Ceres buses parked at one of the terminals of the company. | NWI File Photo

Some 80 employees reportedly joined the strike, which halted the trips of 29 buses plying the Victorias-Bacolod route.  

“The actions of these disgruntled few only hurt the riding public who, even now, are suffering the inconvenience of having reduced volume of buses due to the pandemic. We would like to extend our apologies to the riding public in Victorias. We will immediately redirect some of our remaining buses to your area so that your commute remains unhampered,” the VTI management said.

The protesting employees demanded for the return of their P56 allowance for every round trip as this is only half of what they used to receive, and also for transparency in the computation of the percentage they are supposed to get for each trip. 

In the statement, the management said that  the decision of reducing the tripping allowance by 50 percent starting  January 2021 was made in consultation with the union leaders.
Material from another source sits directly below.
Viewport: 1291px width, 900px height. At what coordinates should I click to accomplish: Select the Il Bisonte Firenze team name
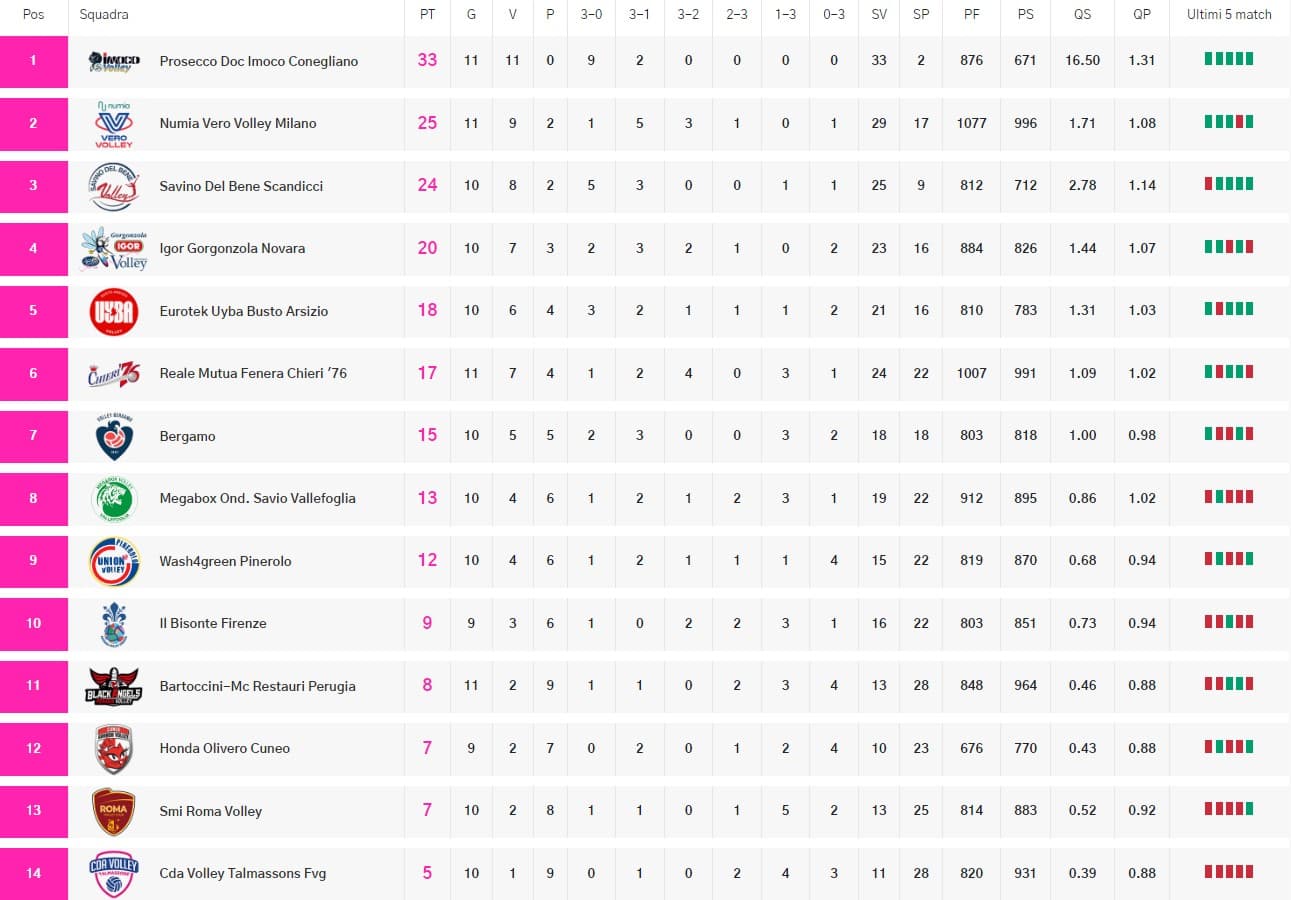click(213, 623)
“This tripping allowance was given unilaterally last year as an act of generosity by the management. While some factions of the Victorias drivers and conductors may not like the decision, most of the company drivers and conductors understand that, as members of one family, they need to do whatever they can,” it added.

During the labor-management meeting, they were made to understand that this is a temporary situation and the management will restore the benefit by the end of March this year, it further said.

The management explained that until now, the VTI  cannot still fully serve most areas in its line of operations due to the COVID-19 quarantine protocols, which also means that only a few of the commuting public can be accommodated in a bus.

“The management wants this company to survive the pandemic to continue providing employment for the thousands of families dependent on it. This involves making difficult decisions so that everyone can stay afloat,” it said.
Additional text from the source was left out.